Of course, only “thin partitions” separate the madman from the visionary, the crackpot from the prophet. To plunge into one of Blake’s longer poems, such as “America,” and read, “The shadowy daughter of Urthona stood before red Orc, / When fourteen suns had faintly journey’d o’er his dark abode,” is to enter a wild realm of lurid fantasy, which seems to stand as a shadowy alternative to our familiar universe. Who is “Urthona?” And who or what is “Orc?” In her excellent edition of “The Complete Poems” (Penguin, 1,071 pages, $20), the poet Alicia Ostriker glosses the first as “earth-owner” and the second as deriving from the Latin “orcus” or “hell.” Other bizarre names, from Golgonooza (London but also Golgotha) to Enitharmon (a muse as well as “a selfish sky-goddess,” among other things), seem crazier still. And yet, not only are these names always rooted in some elemental sense of the earth, they also serve as highly compressed codes for that mixture of the mythical and the actual which Blake witnessed wherever he turned his eye. For him, the five senses were the gateways to paradise; to trust them was to come close to that “marriage of heaven and hell” to which all his visionary labors were directed and where, somehow, that famous “Tyger Tyger burning bright” might lie down at last with the lamb.
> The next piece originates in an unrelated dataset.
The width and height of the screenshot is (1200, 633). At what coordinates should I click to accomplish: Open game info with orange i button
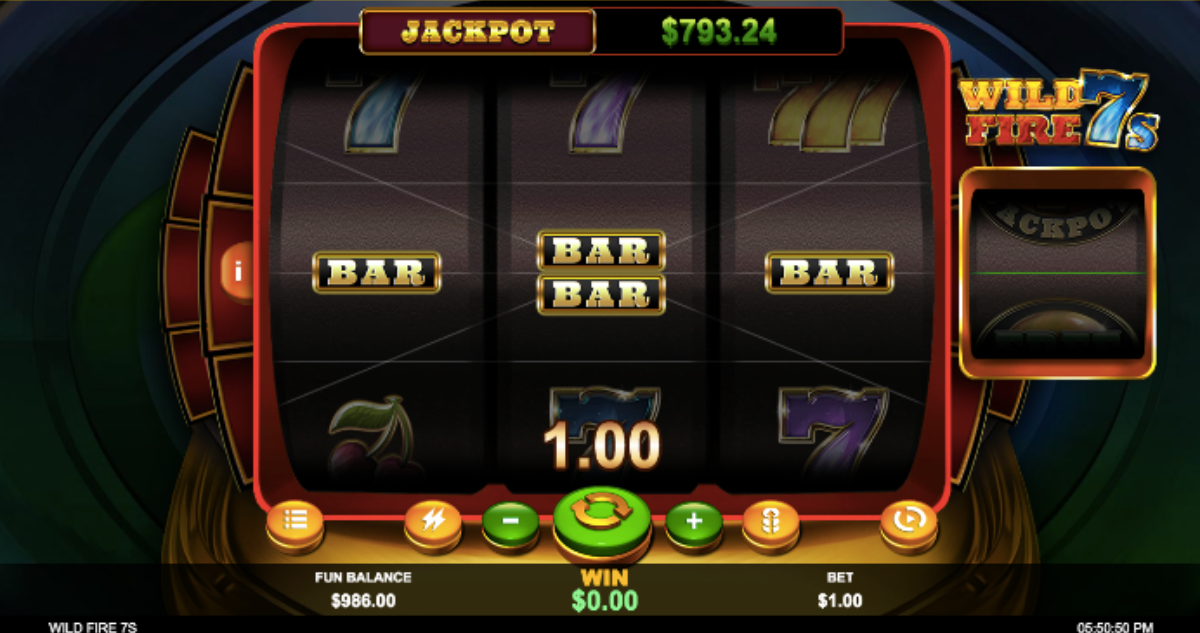pyautogui.click(x=238, y=270)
Blake was not a mere fantasist, however, but a visionary who looked hard at the world. As a child, he got spanked for claiming to have seen the prophet Ezekiel “under a tree in the fields.” But he also saw “a little Clod of Clay/ Trodden with the cattles feet” and heard

How the Chimney-sweepers cry
Every blackening Church appals,
And the hapless Soldiers sigh
Runs in blood down Palace walls.

His long, prophetic poems, from “The Book of Los” to the supremely weird “Vala, or the Four Zoas,” present an imaginary, flame-shadowed domain of symbol, and yet each drew its lifeblood from the hard-bitten London streets. Blake did see another world, but it was hidden under the grimy tatters of this one. King George III, whom he detested, and George Washington, whom he admired, were no more real than the vanished patriarchs of biblical times. (“I am Ezekiel!” he would boast in ecstatic moments.) The chimney sweep, the soldier, the “youthful harlot,” were unbearably real to him, and they, too, cast mythic shadows as momentous as any king’s. In one of his greatest poems, “Auguries of Innocence,” discovered decades after his death, he wrote

To see a World in a Grain of Sand
And a Heaven in a Wild Flower
Hold Infinity in the palm of your hand
And Eternity in an hour.

The 18th-century convention of capitalizing nouns takes on new weight in these lines. Blake isn’t merely naming objects here; he is seizing their essences. To behold the greatest in the smallest meant not merely to see beyond the flitting instant, but to witness that instant in all the majesty with which Eternity enrobed it. When he lay on his deathbed, on August 12, 1827, he said that he “was going to that country he had all his life wished to see.” Perhaps the approach of death had made him uncharacteristically diffident. After all, he’d known that country from childhood. He’d witnessed its far-off wonders every day beneath the shabby flagstones of the London streets.